$R$ is a commutative ring, show $xR[x]$ is prime iff $R[x]$ is an integral domain

Question

$R$ is a commutative ring, show $xR[x]$ is prime iff $R[x]$ is an integral domain and show $xR[x]$ is maximal iff $R[x]$ is a field.

Now, I'm trying to use the theorem that a quotient ring is an integral domain iff the ideal is prime, but this situation is a little different. Once I get one of the arguments down then i'm sure the only will follow by adopting a common strategy of how to turn the proof of why the quotient ring that is formed by using a maximal ideal is a field and adapting it to this situation. Any help is appreciated!!

Answer 1

Consider $f:R[X]\rightarrow R$ defined by $f(P)=P(0)$, it is a morphism and its kernel is $XR[X]$.

Answer 2

I'd encourage proving these lemmas, which are all worth knowing:

$R[x]/(x)\cong R$

and

$R/I$ is a domain iff $I$ is a prime ideal.

and

$R[x]$ is a domain iff $R$ is a domain

If you chain these together, you will have your answer to the first question.

The second question about $R[x]$ being a field is bogus.

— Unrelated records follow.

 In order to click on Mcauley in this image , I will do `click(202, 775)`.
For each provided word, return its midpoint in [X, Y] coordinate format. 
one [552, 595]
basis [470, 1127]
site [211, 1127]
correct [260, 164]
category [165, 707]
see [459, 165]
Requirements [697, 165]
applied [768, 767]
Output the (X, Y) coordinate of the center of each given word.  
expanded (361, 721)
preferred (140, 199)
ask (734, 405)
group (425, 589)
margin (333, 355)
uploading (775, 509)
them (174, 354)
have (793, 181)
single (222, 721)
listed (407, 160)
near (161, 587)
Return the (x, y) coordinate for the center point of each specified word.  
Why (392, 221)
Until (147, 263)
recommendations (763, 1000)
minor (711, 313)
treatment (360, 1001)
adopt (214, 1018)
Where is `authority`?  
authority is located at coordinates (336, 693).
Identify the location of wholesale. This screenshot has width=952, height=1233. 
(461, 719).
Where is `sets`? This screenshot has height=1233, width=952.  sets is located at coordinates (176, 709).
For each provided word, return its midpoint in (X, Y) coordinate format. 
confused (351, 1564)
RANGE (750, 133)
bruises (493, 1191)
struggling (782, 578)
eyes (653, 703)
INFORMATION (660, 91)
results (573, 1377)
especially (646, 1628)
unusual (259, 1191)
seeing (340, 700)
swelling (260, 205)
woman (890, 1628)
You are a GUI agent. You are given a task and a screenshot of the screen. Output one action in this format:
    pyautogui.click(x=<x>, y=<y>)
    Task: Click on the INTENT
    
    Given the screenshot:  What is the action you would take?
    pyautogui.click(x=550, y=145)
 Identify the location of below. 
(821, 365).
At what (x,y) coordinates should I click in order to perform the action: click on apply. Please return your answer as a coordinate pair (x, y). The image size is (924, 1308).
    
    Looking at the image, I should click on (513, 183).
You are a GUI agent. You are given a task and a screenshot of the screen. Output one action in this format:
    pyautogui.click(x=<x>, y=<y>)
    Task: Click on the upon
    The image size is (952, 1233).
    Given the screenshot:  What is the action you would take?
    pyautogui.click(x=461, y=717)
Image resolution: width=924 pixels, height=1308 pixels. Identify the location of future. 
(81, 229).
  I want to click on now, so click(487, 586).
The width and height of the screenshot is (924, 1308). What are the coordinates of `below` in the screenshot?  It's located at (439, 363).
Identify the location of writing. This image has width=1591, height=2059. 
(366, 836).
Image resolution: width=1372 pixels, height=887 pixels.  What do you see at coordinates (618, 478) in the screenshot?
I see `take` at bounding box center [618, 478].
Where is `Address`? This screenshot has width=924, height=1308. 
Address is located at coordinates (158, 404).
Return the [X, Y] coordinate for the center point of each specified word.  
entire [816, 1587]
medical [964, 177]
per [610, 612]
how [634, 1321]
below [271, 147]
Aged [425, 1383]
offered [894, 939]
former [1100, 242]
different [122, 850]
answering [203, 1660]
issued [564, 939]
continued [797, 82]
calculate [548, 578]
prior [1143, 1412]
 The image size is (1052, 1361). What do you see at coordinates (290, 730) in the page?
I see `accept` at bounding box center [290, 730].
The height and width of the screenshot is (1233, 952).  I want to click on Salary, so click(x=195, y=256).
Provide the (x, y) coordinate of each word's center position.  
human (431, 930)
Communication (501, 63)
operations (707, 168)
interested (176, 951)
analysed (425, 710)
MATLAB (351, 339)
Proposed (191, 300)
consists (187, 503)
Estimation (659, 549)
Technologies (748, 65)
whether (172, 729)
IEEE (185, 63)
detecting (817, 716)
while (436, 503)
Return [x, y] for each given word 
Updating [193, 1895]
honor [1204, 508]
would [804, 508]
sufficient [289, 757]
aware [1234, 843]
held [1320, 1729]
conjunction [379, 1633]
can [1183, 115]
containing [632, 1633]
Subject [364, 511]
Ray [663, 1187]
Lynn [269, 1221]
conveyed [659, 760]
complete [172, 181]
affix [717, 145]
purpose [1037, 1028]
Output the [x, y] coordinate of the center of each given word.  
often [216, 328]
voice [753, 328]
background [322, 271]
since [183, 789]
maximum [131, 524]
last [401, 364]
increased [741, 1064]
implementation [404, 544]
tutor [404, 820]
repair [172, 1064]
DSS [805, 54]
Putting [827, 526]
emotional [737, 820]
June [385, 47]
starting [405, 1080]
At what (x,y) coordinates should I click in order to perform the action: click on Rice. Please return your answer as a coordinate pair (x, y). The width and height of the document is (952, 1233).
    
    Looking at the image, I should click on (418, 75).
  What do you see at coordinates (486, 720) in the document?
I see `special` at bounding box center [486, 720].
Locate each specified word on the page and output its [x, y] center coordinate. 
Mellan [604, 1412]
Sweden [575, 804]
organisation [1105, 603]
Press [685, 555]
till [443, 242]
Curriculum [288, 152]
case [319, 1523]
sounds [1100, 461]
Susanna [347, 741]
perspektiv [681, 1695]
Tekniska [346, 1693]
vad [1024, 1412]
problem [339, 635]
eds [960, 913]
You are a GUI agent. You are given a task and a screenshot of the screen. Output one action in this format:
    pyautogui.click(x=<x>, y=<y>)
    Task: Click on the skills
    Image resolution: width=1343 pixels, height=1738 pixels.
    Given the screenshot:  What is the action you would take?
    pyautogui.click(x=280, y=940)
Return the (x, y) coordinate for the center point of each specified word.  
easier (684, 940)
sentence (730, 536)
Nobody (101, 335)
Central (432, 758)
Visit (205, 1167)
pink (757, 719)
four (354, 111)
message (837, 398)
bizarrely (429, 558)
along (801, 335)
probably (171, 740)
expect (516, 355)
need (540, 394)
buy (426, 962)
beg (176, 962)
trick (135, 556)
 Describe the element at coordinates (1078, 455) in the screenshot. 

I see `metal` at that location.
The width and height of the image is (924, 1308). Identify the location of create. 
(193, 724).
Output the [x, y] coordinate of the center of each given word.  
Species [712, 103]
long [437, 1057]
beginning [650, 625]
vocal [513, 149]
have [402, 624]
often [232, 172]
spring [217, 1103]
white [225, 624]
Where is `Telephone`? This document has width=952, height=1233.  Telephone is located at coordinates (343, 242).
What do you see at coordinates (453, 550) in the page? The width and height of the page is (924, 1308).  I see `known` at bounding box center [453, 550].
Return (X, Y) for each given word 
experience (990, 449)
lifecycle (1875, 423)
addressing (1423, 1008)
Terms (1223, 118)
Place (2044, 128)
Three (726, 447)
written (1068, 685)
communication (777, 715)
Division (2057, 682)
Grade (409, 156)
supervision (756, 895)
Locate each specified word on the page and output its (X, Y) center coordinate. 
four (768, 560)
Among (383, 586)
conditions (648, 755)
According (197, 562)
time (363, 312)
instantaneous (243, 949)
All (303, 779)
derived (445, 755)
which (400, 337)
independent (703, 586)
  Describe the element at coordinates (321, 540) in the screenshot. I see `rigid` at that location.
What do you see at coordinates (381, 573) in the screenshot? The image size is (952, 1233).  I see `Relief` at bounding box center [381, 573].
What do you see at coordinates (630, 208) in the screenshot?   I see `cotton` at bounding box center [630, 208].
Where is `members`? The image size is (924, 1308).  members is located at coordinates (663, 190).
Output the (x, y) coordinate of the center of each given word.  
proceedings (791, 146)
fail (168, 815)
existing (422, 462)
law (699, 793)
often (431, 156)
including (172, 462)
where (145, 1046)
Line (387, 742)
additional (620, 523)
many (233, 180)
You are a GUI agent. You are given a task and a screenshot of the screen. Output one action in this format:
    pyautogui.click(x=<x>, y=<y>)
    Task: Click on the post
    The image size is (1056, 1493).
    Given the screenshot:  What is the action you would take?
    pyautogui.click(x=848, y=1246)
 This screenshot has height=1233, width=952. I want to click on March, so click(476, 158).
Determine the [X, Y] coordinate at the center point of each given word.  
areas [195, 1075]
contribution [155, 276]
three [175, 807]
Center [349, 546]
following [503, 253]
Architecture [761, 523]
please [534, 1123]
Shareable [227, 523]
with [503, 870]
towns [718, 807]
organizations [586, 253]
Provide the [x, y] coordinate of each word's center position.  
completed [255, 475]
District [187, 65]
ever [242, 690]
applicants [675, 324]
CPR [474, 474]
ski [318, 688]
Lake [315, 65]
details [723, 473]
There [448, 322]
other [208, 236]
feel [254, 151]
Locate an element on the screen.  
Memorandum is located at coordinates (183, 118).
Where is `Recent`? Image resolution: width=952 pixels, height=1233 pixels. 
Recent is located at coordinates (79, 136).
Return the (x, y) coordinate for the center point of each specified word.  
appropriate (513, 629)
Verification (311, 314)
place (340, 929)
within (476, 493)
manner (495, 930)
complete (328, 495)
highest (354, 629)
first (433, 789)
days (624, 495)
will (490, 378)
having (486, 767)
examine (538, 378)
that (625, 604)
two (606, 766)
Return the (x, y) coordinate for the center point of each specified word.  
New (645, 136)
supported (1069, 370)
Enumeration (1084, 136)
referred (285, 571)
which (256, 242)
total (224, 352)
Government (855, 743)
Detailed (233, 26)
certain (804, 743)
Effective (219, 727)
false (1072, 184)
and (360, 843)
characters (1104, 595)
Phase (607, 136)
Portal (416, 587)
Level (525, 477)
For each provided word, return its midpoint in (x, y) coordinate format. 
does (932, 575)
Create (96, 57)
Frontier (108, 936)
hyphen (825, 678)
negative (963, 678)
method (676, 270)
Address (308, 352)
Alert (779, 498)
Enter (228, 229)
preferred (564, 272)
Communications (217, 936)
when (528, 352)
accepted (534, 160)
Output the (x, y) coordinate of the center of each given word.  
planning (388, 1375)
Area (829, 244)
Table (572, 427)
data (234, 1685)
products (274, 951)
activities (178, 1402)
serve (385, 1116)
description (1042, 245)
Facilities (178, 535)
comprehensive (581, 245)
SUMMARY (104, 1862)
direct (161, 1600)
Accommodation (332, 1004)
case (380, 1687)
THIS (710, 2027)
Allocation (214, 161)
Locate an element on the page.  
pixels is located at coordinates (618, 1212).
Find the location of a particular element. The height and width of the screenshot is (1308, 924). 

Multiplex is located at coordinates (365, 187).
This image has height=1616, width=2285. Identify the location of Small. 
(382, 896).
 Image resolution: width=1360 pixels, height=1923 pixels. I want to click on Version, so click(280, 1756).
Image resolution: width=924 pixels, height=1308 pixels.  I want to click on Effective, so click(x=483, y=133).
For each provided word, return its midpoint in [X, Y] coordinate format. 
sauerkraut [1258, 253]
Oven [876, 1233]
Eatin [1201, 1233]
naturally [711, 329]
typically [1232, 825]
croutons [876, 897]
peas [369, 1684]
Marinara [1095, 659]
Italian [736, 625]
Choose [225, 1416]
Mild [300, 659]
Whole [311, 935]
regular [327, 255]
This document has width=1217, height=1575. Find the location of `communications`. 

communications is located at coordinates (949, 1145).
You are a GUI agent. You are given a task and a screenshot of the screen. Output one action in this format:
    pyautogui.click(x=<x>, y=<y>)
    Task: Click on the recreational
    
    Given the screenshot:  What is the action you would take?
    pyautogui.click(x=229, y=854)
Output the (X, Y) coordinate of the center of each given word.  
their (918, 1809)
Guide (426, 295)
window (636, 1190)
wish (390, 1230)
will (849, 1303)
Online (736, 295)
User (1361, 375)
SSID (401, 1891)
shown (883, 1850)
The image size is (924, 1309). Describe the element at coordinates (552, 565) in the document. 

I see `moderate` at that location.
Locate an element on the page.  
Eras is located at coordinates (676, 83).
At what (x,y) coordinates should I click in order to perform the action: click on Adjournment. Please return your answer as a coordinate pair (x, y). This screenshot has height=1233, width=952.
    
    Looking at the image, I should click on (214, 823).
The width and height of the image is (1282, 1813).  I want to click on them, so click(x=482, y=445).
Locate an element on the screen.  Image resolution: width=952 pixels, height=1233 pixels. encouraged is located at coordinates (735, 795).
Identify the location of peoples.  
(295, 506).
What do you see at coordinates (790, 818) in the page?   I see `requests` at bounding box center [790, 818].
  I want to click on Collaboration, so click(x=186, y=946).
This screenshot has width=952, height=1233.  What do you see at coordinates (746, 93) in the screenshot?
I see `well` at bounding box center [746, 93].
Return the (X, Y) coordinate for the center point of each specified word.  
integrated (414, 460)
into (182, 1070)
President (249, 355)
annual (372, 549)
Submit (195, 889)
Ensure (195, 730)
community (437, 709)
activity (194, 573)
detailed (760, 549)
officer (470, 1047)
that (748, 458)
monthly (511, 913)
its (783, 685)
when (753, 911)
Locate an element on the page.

It is never a field since it always has the nonzero proper ideal $(x)$.

---

There is another plausible interpretation of your problem, if you perhaps made a mistake when writing it:

Prove the following

1. $R$ is a domain iff $(x)$ is prime in $R[x]$.

2. $R$ is a field iff $(x)$ is maximal in $R[x]$.

Those both also follow from the above lemmas.